Dibattito alla Commissione giustizia. Il Senato esamina la legge sul nuovo assetto carcerario. Due concetti ispirano le nuove norme: l'affrancamento del condannato da ogni crudeltà e la sua riabilitazione sociale.
La Commissione giustizia del Senato ha cominciato, in sede referente, l'esame del disegno di legge sull'ordinamento dei penitenziari. Il progetto è stato presentato dal governo il 28 ottobre 1968 e si riallaccia a quello Gonella del 1960 riproposto nella successiva legislatura dal ministro Reale.
Rispetto al vecchio testo, il provvdimento è stato notevolmente snellito: i 150 articoli originali sono stati ridotti ad un centinaio, poiché è stata stralciata tutta la parte che riguarda la prevenzione della delinquenza minorile, per la quale, alcuni mesi fa, è stato presentato al Parlamento un disegno di legge.
Due sono i concetti che ispirano le nuove norme: l'affrancamento del condannato da ogni crudeltà e la sua riabilitazione sociale. Per quest'ultima, si legge nel progetto, sono di fondamentale importanza l'istruzione, il lavoro, la religione. In tutte le carceri verranno organizzati corsi della scuola d'obbligo e di addestramento professionale; particolare cura sarà dedicata alla formazione culturale e professionale dei detenuti che hanno meno di 25 anni; il lavoro non avrà carattere afflittivo, sarà remunerato, non potrà superare le otto ore al giorno.
Il progetto stabilisce che i detenuti potranno avere più colloqui con i familiari e il mondo esterno e che saranno autorizzati a tenere quotidiani, periodici, libri.
Il numero dei carcerati in ogni penitenziario non deve essere elevato; il disegno di legge garantisce anche la separazione fra giovani dai 18 ai 25 anni ed adulti, fra detenuti condannati o imputati in custodia preventiva: per questi ultimi sono previste particolari misure di tutela. Coloro che sono in attesa di giudizio non possono essere sottoposti a osservazione scientifica della personalità, né subirti restrizioni che non siano strettamente indispensabilia 'fini giudiziari o di sicurezza.
Secondo il provvedimento, i locali nei quali si svolge la vita dei carcerati devono essere, ampi, illuminati con luce naturale o artificiale, per permettere il lavoro o la lettura, riscaldati e dotati di servizi igienici decenti e di tipo razionale. Le norme stabiliscono che la disciplina è attuata in modo da stimolare il senso di responsabilità è la capacità di autocontrollo. Un articolo precisa che «non è consentito l'impiego della forza fisica nei confronti dei detenuti, se non sia strettamente indispensabile per prevenire o impedire atti di violenza».

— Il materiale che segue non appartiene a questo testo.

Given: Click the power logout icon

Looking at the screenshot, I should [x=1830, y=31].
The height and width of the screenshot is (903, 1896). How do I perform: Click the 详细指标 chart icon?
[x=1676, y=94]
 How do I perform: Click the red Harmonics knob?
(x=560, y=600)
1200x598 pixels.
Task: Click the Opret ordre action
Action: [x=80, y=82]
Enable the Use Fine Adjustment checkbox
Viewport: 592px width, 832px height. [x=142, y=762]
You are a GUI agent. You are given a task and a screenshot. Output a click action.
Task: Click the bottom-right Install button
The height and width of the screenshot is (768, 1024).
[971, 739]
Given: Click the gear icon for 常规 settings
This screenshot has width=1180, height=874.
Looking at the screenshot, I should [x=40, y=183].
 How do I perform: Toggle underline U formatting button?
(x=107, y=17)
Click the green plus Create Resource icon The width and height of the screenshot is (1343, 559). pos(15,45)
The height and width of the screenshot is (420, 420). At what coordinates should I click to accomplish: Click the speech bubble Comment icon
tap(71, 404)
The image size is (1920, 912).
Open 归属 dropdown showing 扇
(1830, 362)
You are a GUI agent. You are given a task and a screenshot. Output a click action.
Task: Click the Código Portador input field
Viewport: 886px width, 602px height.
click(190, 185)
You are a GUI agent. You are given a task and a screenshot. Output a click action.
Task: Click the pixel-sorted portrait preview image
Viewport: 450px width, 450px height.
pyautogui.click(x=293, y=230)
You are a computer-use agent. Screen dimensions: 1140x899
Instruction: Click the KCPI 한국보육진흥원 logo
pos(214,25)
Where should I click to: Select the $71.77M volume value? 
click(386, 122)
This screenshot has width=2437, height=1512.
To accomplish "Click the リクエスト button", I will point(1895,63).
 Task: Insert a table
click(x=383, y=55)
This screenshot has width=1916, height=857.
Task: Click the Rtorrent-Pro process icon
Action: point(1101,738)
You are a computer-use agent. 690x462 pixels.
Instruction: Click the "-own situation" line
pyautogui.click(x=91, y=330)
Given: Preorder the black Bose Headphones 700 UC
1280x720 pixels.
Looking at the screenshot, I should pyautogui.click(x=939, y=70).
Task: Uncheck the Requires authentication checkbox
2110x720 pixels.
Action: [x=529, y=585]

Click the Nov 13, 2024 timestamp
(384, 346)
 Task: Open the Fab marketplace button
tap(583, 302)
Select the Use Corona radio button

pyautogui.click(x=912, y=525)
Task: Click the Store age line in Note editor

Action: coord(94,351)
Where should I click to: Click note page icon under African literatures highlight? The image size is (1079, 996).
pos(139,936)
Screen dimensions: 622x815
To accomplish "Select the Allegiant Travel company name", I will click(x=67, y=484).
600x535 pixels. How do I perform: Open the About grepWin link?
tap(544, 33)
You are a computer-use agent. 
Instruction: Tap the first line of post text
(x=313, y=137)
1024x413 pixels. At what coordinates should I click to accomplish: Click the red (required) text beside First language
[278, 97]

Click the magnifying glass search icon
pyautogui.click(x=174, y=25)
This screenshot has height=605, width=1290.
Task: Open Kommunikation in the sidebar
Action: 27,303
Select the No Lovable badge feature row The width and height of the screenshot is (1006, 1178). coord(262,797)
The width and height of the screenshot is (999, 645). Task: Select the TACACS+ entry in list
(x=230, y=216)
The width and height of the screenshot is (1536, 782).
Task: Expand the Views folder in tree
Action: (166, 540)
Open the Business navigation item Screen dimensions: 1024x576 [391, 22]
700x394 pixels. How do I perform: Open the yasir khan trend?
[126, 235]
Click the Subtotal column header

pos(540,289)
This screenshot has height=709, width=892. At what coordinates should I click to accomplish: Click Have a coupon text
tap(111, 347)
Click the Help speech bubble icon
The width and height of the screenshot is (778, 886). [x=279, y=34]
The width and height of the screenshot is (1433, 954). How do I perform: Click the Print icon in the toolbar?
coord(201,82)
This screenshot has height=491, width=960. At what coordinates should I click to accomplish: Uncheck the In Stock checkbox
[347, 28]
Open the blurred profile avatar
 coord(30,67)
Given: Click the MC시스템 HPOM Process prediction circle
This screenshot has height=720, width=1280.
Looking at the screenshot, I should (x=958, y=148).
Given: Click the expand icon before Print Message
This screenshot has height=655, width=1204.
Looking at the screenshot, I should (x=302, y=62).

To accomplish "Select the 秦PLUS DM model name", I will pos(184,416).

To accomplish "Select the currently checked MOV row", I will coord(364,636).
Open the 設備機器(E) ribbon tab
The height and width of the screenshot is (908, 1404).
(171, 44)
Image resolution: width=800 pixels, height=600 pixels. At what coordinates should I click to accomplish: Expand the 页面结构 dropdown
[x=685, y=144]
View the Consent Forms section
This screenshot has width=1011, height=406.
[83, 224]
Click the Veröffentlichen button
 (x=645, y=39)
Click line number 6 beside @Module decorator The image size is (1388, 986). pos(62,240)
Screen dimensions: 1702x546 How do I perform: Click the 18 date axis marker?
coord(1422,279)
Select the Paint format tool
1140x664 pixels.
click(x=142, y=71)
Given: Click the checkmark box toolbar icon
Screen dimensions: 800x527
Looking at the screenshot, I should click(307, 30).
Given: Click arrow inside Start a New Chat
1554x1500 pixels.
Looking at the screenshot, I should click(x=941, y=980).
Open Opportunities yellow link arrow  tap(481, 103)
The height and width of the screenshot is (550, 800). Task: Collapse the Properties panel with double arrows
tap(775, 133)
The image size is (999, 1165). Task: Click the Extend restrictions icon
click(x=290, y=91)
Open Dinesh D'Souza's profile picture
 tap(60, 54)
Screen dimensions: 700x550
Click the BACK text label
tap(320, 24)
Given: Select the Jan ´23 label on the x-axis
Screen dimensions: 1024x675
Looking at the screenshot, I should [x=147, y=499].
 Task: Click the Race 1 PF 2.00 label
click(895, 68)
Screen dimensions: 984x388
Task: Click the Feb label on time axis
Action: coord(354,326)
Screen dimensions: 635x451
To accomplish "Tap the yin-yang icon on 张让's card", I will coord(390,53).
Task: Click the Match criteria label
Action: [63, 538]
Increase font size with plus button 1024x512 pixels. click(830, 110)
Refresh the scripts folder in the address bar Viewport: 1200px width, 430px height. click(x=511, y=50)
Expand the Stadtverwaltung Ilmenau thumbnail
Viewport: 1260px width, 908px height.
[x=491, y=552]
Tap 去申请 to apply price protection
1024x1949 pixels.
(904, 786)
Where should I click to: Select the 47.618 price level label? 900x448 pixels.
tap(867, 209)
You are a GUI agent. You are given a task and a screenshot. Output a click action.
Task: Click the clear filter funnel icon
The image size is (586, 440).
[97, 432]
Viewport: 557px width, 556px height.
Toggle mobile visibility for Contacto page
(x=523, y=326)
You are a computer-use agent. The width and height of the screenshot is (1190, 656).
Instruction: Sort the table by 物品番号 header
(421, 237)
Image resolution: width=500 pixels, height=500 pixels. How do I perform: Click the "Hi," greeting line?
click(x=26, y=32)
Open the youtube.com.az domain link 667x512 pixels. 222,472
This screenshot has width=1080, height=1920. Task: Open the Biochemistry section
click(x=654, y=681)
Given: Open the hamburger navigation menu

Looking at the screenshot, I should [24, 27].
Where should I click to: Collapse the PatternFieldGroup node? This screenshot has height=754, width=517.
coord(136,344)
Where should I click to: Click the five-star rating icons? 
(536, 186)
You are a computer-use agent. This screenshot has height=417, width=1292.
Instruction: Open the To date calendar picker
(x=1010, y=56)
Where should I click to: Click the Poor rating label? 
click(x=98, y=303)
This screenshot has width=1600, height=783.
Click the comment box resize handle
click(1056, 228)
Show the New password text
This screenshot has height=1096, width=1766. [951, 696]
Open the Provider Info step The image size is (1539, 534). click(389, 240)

Gli agenti di servizio nell'interno degli istituti non possono portare armi; vengono anche fissati i limiti e le competenze dell'autorità giudiziaria per l'esecuzione delle pena, la custodia preventiva, l'organizzazione della vita nei penitenziari.
Nella riunione di oggi, il relatore Mannironi (dc) (in foto ndr), ha detto che i provvedimenti delineano un nuovo spirito con il quale deve essere amministrata la pena. La riforma, ha osservato il parlamentare, è resa particolarmente diffìcile dai gravi problemi dell'edilizia carceraria e dalla mancanza di personale; egli si è poi dichiarato favorevole alla creazione di un istituto di studi penitenziari. La discussione riprenderà il 6 maggio.